Background Check System May Include Cram Schools, Sports Clubs
16:20 JST, August 21, 2023
The Children and Families Agency is considering allowing child-focused private businesses such as tutoring schools and sports clubs the use of its database system to check on a voluntary basis if potential employees have sex crime records, it has been learned.
The mandatory application of the system — known as the Japanese version of Britain’s Disclosure and Barring Service (DBS) — is already planned for background checks on staff employed by schools, daycare centers, kindergartens and children’s institutions, among other facilities. But it had been considered difficult to mandate the use for private businesses because there is no law that defines the duties of such businesses.

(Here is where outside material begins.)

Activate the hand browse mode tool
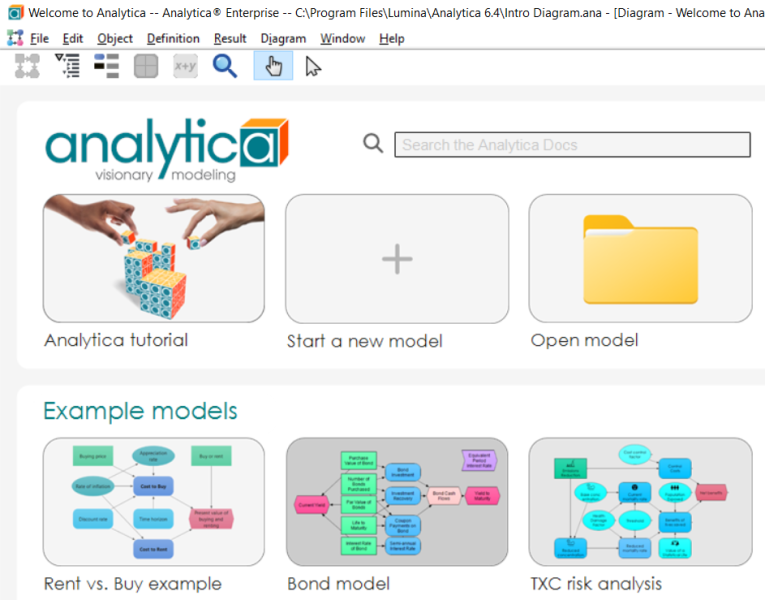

Marks of compliance will be given by the government to businesses that use the DBS. The government is expected to submit a related bill at an extraordinary Diet session in autumn at the earliest.
The agency’s expert committee has been discussing the establishment of the DBS since June, and will finalize a draft in September.
Under the Japanese version of the DBS, the Children and Families Agency manages a system that records sex crime cases, and if anyone inquired about has any record of a sexual offense, they will be barred from working with children. The types of sex offenses are expected to be mainly Penal Code offenders.
It is envisioned that the use of the DBS by private schools and other businesses will be on a voluntary basis because there is no law that defines their duties. The government will examine and allow businesses that meet certain requirements to use it.
By giving a stamp of approval with compliance marks, the government hopes to push the use of the DBS by promoting its reliability.
In response to a string of sex crime cases reported against children outside schools at private facilities, a Tokyo-based certified nonprofit organization called Florence that provides childcare support began an online petition on Aug. 10 to make all jobs that involve children subject to a DBS check. It had collected about 70,000 signatures as of Sunday.